» Requirement:
Copy each of the following rows verbatim, keeping every line as it stands.

» Rows from a collection:
--- --- ---

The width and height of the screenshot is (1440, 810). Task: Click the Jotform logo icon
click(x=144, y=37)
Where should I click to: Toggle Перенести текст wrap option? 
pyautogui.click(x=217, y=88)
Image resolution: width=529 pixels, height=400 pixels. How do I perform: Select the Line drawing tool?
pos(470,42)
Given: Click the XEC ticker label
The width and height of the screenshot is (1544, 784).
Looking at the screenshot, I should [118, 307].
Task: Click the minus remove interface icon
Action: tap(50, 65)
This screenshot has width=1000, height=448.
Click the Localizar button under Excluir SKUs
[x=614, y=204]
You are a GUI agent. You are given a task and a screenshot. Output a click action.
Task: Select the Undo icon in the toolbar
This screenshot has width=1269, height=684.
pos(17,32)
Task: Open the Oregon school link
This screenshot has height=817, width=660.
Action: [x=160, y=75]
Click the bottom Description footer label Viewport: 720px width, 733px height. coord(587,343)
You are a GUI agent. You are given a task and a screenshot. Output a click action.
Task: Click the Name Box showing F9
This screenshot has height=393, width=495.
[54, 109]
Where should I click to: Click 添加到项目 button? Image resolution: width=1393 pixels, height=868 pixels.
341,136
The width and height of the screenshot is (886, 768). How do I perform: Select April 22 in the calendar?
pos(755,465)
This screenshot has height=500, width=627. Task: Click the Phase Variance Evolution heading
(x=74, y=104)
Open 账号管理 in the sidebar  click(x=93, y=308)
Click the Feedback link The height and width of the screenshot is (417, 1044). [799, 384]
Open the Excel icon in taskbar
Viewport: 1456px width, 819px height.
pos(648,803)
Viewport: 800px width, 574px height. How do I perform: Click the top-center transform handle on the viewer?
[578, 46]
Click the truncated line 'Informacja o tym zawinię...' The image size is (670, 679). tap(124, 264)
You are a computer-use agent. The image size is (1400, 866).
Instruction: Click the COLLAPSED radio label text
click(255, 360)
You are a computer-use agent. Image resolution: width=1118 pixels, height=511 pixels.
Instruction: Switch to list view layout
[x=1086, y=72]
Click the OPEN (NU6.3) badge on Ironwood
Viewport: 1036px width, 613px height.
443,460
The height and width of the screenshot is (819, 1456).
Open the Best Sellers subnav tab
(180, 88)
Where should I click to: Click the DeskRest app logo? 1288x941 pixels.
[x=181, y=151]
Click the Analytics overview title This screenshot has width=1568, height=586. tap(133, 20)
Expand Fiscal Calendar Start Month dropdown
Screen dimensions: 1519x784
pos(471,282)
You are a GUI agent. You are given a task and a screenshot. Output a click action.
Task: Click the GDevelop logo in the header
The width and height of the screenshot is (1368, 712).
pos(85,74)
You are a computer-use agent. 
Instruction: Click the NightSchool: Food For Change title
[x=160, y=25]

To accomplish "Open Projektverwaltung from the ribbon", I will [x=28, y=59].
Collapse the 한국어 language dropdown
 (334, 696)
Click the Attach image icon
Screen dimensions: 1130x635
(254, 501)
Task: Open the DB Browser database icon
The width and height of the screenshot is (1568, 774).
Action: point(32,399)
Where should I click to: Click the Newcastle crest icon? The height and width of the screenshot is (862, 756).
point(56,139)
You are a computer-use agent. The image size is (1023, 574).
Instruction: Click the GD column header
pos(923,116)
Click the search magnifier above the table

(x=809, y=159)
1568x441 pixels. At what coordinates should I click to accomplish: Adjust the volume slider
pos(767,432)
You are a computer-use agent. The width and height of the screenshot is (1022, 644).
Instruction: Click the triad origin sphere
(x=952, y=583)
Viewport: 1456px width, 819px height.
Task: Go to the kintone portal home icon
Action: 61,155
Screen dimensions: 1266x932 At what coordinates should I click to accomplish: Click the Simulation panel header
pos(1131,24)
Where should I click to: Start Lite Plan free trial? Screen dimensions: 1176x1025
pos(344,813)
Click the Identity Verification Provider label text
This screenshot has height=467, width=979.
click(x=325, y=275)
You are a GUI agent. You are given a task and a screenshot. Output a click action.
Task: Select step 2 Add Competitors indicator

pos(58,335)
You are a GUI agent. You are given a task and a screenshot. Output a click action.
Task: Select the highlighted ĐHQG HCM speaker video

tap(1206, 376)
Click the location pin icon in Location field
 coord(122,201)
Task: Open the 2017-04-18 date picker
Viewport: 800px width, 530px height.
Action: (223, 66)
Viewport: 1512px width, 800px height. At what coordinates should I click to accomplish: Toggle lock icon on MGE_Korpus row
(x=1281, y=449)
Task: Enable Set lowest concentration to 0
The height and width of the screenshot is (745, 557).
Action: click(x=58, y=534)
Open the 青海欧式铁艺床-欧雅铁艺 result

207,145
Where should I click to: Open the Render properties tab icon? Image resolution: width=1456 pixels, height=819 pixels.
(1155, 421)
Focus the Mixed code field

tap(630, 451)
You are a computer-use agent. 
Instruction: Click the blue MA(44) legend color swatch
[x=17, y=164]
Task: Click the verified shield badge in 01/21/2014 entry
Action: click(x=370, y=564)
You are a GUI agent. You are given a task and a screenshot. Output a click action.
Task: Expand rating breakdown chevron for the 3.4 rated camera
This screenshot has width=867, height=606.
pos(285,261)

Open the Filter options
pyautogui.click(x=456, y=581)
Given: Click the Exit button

--- --- ---

» The output:
The width and height of the screenshot is (1440, 810). Task: Click the Jotform logo icon
click(x=144, y=37)
Where should I click to: Toggle Перенести текст wrap option? 
pyautogui.click(x=217, y=88)
Image resolution: width=529 pixels, height=400 pixels. How do I perform: Select the Line drawing tool?
pos(470,42)
Given: Click the XEC ticker label
The width and height of the screenshot is (1544, 784).
Looking at the screenshot, I should [118, 307].
Task: Click the minus remove interface icon
Action: tap(50, 65)
This screenshot has width=1000, height=448.
Click the Localizar button under Excluir SKUs
[x=614, y=204]
You are a GUI agent. You are given a task and a screenshot. Output a click action.
Task: Select the Undo icon in the toolbar
This screenshot has width=1269, height=684.
pos(17,32)
Task: Open the Oregon school link
This screenshot has height=817, width=660.
Action: [x=160, y=75]
Click the bottom Description footer label Viewport: 720px width, 733px height. coord(587,343)
You are a GUI agent. You are given a task and a screenshot. Output a click action.
Task: Click the Name Box showing F9
This screenshot has height=393, width=495.
[54, 109]
Where should I click to: Click 添加到项目 button? Image resolution: width=1393 pixels, height=868 pixels.
341,136
The width and height of the screenshot is (886, 768). How do I perform: Select April 22 in the calendar?
pos(755,465)
This screenshot has height=500, width=627. Task: Click the Phase Variance Evolution heading
(x=74, y=104)
Open 账号管理 in the sidebar  click(x=93, y=308)
Click the Feedback link The height and width of the screenshot is (417, 1044). [799, 384]
Open the Excel icon in taskbar
Viewport: 1456px width, 819px height.
pos(648,803)
Viewport: 800px width, 574px height. How do I perform: Click the top-center transform handle on the viewer?
[578, 46]
Click the truncated line 'Informacja o tym zawinię...' The image size is (670, 679). tap(124, 264)
You are a computer-use agent. The image size is (1400, 866).
Instruction: Click the COLLAPSED radio label text
click(255, 360)
You are a computer-use agent. Image resolution: width=1118 pixels, height=511 pixels.
Instruction: Switch to list view layout
[x=1086, y=72]
Click the OPEN (NU6.3) badge on Ironwood
Viewport: 1036px width, 613px height.
443,460
The height and width of the screenshot is (819, 1456).
Open the Best Sellers subnav tab
(180, 88)
Where should I click to: Click the DeskRest app logo? 1288x941 pixels.
[x=181, y=151]
Click the Analytics overview title This screenshot has width=1568, height=586. tap(133, 20)
Expand Fiscal Calendar Start Month dropdown
Screen dimensions: 1519x784
pos(471,282)
You are a GUI agent. You are given a task and a screenshot. Output a click action.
Task: Click the GDevelop logo in the header
The width and height of the screenshot is (1368, 712).
pos(85,74)
You are a computer-use agent. 
Instruction: Click the NightSchool: Food For Change title
[x=160, y=25]

To accomplish "Open Projektverwaltung from the ribbon", I will [x=28, y=59].
Collapse the 한국어 language dropdown
 (334, 696)
Click the Attach image icon
Screen dimensions: 1130x635
(254, 501)
Task: Open the DB Browser database icon
The width and height of the screenshot is (1568, 774).
Action: point(32,399)
Where should I click to: Click the Newcastle crest icon? The height and width of the screenshot is (862, 756).
point(56,139)
You are a computer-use agent. The image size is (1023, 574).
Instruction: Click the GD column header
pos(923,116)
Click the search magnifier above the table

(x=809, y=159)
1568x441 pixels. At what coordinates should I click to accomplish: Adjust the volume slider
pos(767,432)
You are a computer-use agent. The width and height of the screenshot is (1022, 644).
Instruction: Click the triad origin sphere
(x=952, y=583)
Viewport: 1456px width, 819px height.
Task: Go to the kintone portal home icon
Action: 61,155
Screen dimensions: 1266x932 At what coordinates should I click to accomplish: Click the Simulation panel header
pos(1131,24)
Where should I click to: Start Lite Plan free trial? Screen dimensions: 1176x1025
pos(344,813)
Click the Identity Verification Provider label text
This screenshot has height=467, width=979.
click(x=325, y=275)
You are a GUI agent. You are given a task and a screenshot. Output a click action.
Task: Select step 2 Add Competitors indicator

pos(58,335)
You are a GUI agent. You are given a task and a screenshot. Output a click action.
Task: Select the highlighted ĐHQG HCM speaker video

tap(1206, 376)
Click the location pin icon in Location field
 coord(122,201)
Task: Open the 2017-04-18 date picker
Viewport: 800px width, 530px height.
Action: (223, 66)
Viewport: 1512px width, 800px height. At what coordinates should I click to accomplish: Toggle lock icon on MGE_Korpus row
(x=1281, y=449)
Task: Enable Set lowest concentration to 0
The height and width of the screenshot is (745, 557).
Action: click(x=58, y=534)
Open the 青海欧式铁艺床-欧雅铁艺 result

207,145
Where should I click to: Open the Render properties tab icon? Image resolution: width=1456 pixels, height=819 pixels.
(1155, 421)
Focus the Mixed code field

tap(630, 451)
You are a computer-use agent. 
Instruction: Click the blue MA(44) legend color swatch
[x=17, y=164]
Task: Click the verified shield badge in 01/21/2014 entry
Action: click(x=370, y=564)
You are a GUI agent. You are given a task and a screenshot. Output a click action.
Task: Expand rating breakdown chevron for the 3.4 rated camera
This screenshot has width=867, height=606.
pos(285,261)

Open the Filter options
pyautogui.click(x=456, y=581)
Given: Click the Exit button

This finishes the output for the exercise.